__ЗАДАНИЯ ДЛЯ ВЫПОЛНЕНИЯ__
- a) Ответьте на вопросы по статье о лирике Михаила Анищенко, отмечая ответы так же, как вопросы:
(i) Чьи слова о слове как последней надежде на национальное существование приводятся в начале статьи?
(ii) Какой писатель призывал прославить поэтов, у которых один бог – «красиво сказанное бесстрашное слово правды»?
(iii) Что, согласно стихотворению «Звонок», крутил мужчина с вещами?
- b) Перечислите все темы, о которых, согласно статье о лирике Михаила Анищенко, писал поэт (абзац, начинающийся словами «Великий пролетарский писатель»).
- c) Продолжите статью о лирике Михаила Анищенко с того места, на котором она заканчивается.

__ТЕКСТ ДЛЯ ЧТЕНИЯ__
Суббота, 20.04.2024
Журнал Клаузура

Валерий Румянцев. «Люблю тебя, как любят неземное». Тема любви и дружбы в лирике Михаила Анищенко

Выдающийся русский писатель Валентин Распутин писал: «…Вольно или невольно мы подошли сегодня к черте, когда слово становится не частью жизни, одной из многих частей, а последней надеждой на наше национальное существование в мире».

И он, разумеется, прав. Именно лучшие образцы художественной литературы поднимают дух народа в годы тяжёлых испытаний, помогают полноценно жить в мирное время, доставляя нам не только эстетическое удовольствие, но и обучая нас, наставляя, воспитывая и делая нас мудрее.

И особенно незаменимо для нас поэтическое Слово. Оно и в виде песни, и в лирическом оформлении, и в форме басни оказывает сильное воздействие на людей и способствует тому, чтобы каждый стремился стать настоящим человеком.

Великий пролетарский писатель А.М. Горький восклицал: «Прославим поэтов, у которых один бог – красиво сказанное бесстрашное слово правды!» И таким поэтом, у которого всё это было, с уверенностью можно назвать Михаила Всеволодовича Анищенко. Поэт писал о судьбе России, о состоянии своей души, о людях, о родной природе – и везде у него звучало «бесстрашное слово правды». Искренно и проникновенно он писал и о любви и дружбе. Давайте почитаем некоторые его стихи на эту тему.

Звонок

Дождь барабанил по окнам.

Тренькнул звонок.

Он встал,

Снял трубку:

— Алло?! –

И вздрогнул,

И крикнул в неё: — Я ждал!

Вы где? На вокзале? Я буду!

Не слыша в ответ ничего,

Кричал он и верил,

Что чудо

Сбывается в жизни его.

Потом он бежал через ливень

Туда, где светился вокзал,

И, мокрый до нитки,

Счастливый,

Шептал, задыхаясь:

— Я ждал!..

А там, у большого вокзала,

В сырой непролазной ночи,

Она ещё трубку держала

И слышала, как он кричит.

Поодаль мужчина с вещами

Крутил её старенький зонт.

И вновь репродуктор вещал им,

Что поезд сейчас отойдёт.

И ждать было глупо чего-то.

Но было обидно и жаль,

Что тот, кто играл её зонтом,

Ни разу вот так не кричал.

В одном стихотворении – целая повесть о любви. И мурашки по коже при чтении. И не хочется здесь выискивать ни удачных метафор, ни ярких эпитетов, ни других художественно-изобразительных средств. Почти у каждого из нас была в жизни или безответная любовь, или расставание с любимой по глупости. Со временем ко многим приходит  и осознание утраты чего-то необыкновенного, и жажда любой ценой вернуть утраченное. Но не всегда и не у всех это получается. Не получилось и у лирического героя стихотворения. И какую великолепную поэтическую находку мы увидели в стихотворении! Он – без зонта в ливень (то ли забыл в порыве, то ли у него его нет вовсе) и другой мужчина – «тот, кто играл её зонтом».

__ИСХОДНЫЕ ДАННЫЕ__
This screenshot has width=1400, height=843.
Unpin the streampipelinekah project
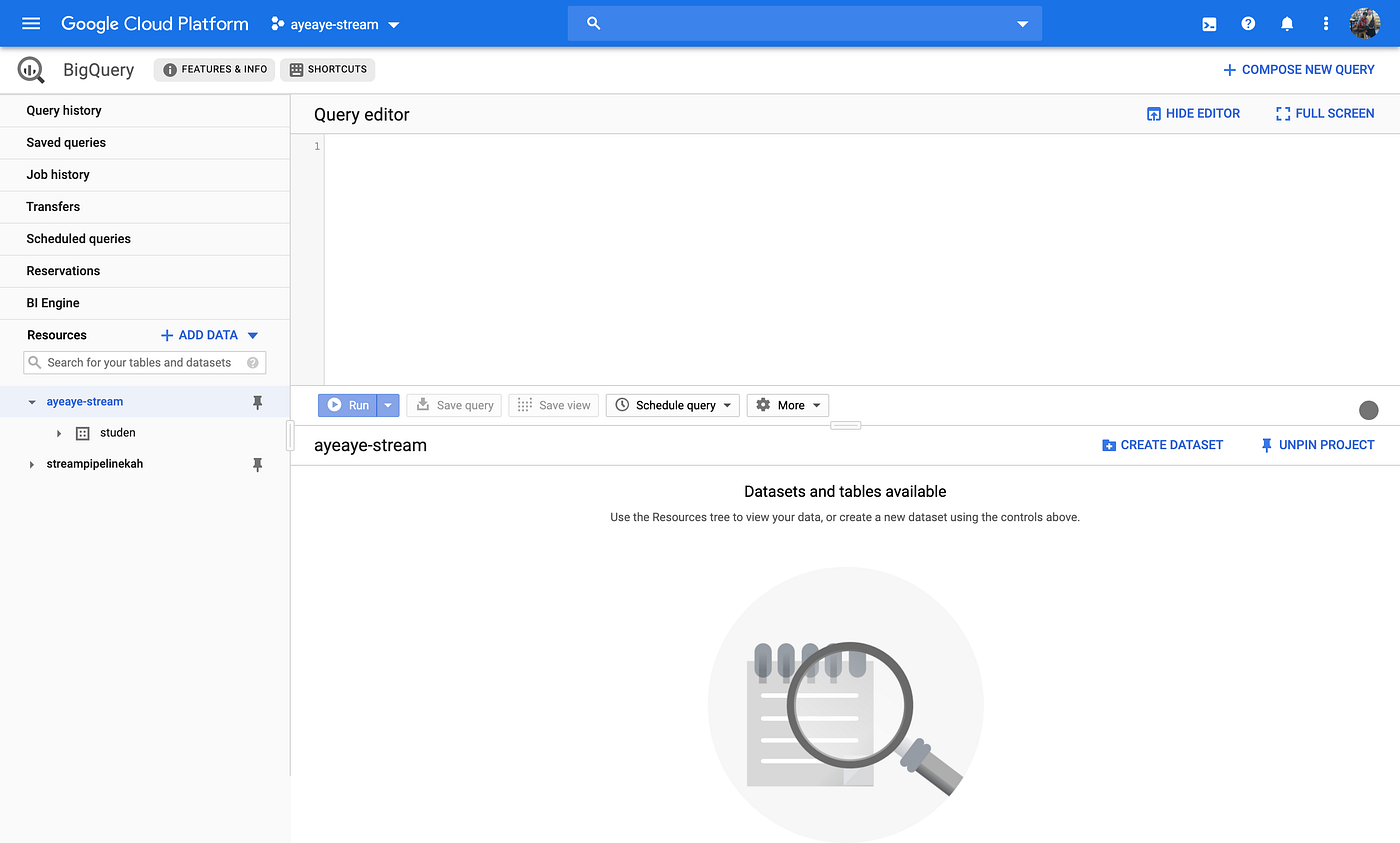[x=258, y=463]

---

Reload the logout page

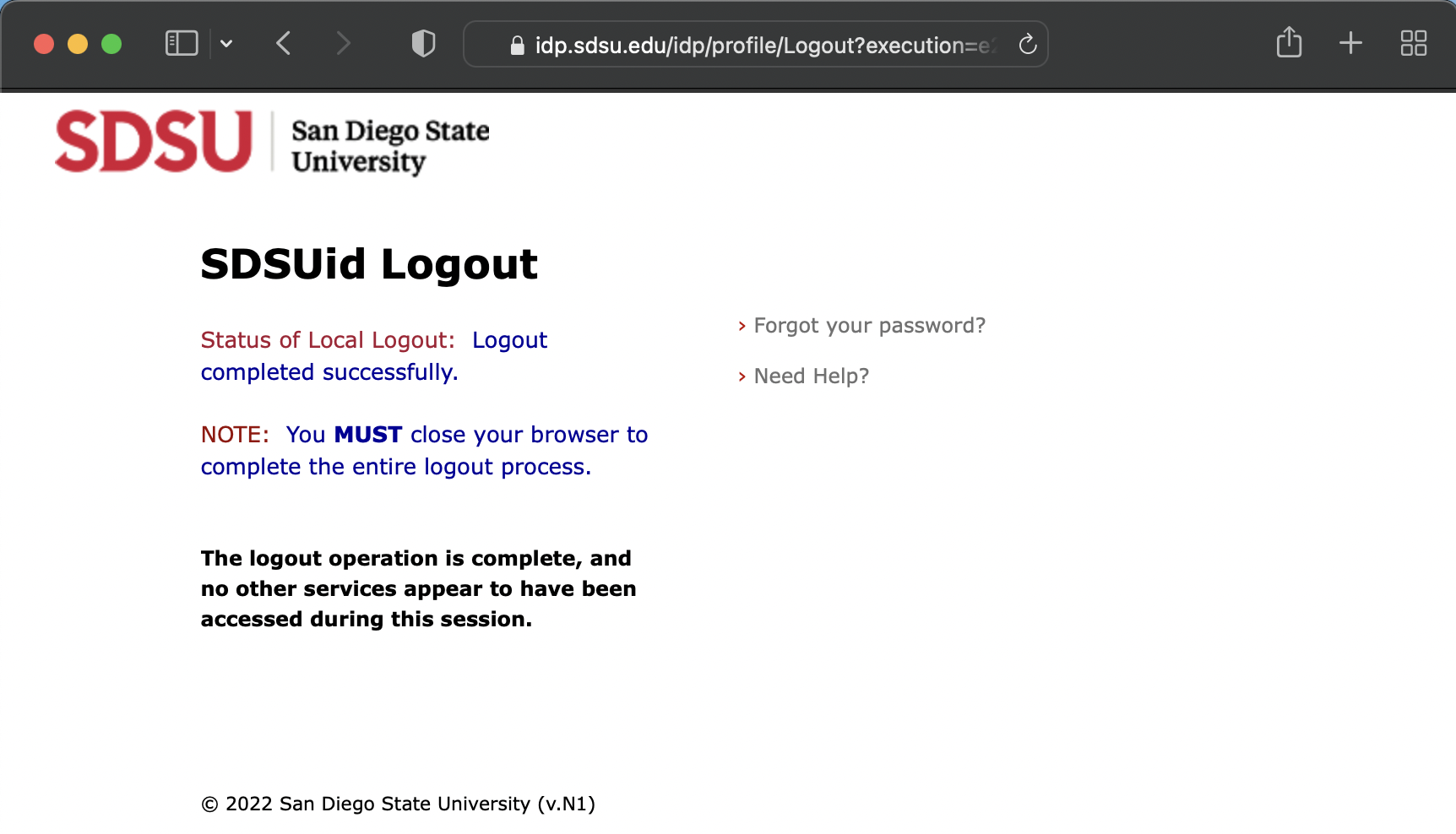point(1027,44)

==

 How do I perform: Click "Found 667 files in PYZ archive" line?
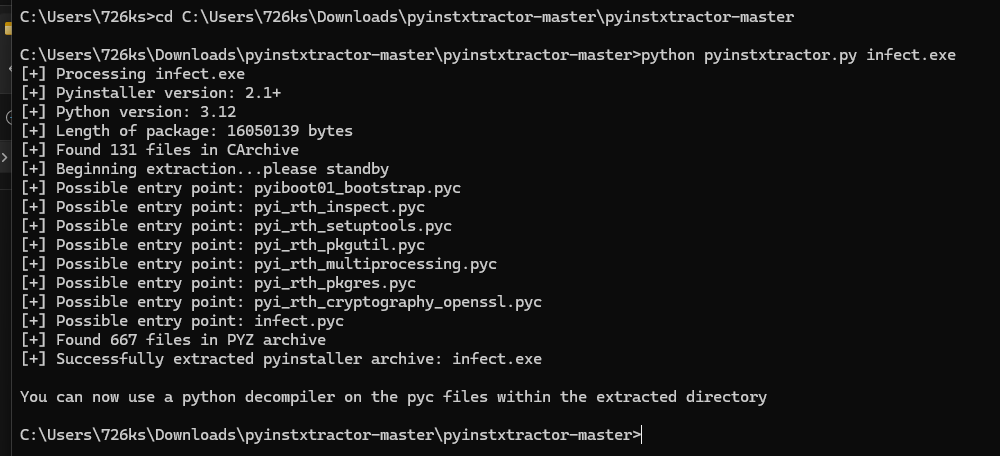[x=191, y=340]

__ОТВЕТЫ ПО ПОРЯДКУ__
- a)
(i) Валентина Распутина.
(ii) А.М. Горький.
(iii) Её старенький зонт.

- b) Судьба России, состояние своей души, люди, родная природа, любовь и дружба.

- c)
Элегия

Надрывается ветер заблудший,

Колобродит всю ночь в камыше.

И чем хуже погода, тем лучше

Почему-то теперь на душе.

Ничего, я с дороги не сбился

И совсем не знаком с ворожбой.

Я в счастливой рубахе родился

И снимал её только с тобой.

А теперь возле дома слепого

Я хожу, словно вор, без огня…

Хорошо, что ты любишь другого,

Как когда-то любила меня.

Хорошо, что без боли и страху

Ты мне машешь рукой на ходу,

Что мою голубую рубаху

Носит пугало в нашем саду.

Лирический герой встретил женщину, которую полюбил («Я в счастливой рубахе родился») и был ей предан («и снимал её только с тобой»). Теперь у неё другой мужчина, но лирический герой по-прежнему желает ей только добра и таких же светлых чувств, которые когда-то она испытывала к нему. И как у порядочных людей, расстались, но тепло друг к другу в душе не выветрилось. Чувства «выцвели», как старая рубаха, которую «носит пугало в нашем саду».

Видимо, это стихотворение – часть биографии поэта: с первой женой он разошёлся и жил с другой женщиной.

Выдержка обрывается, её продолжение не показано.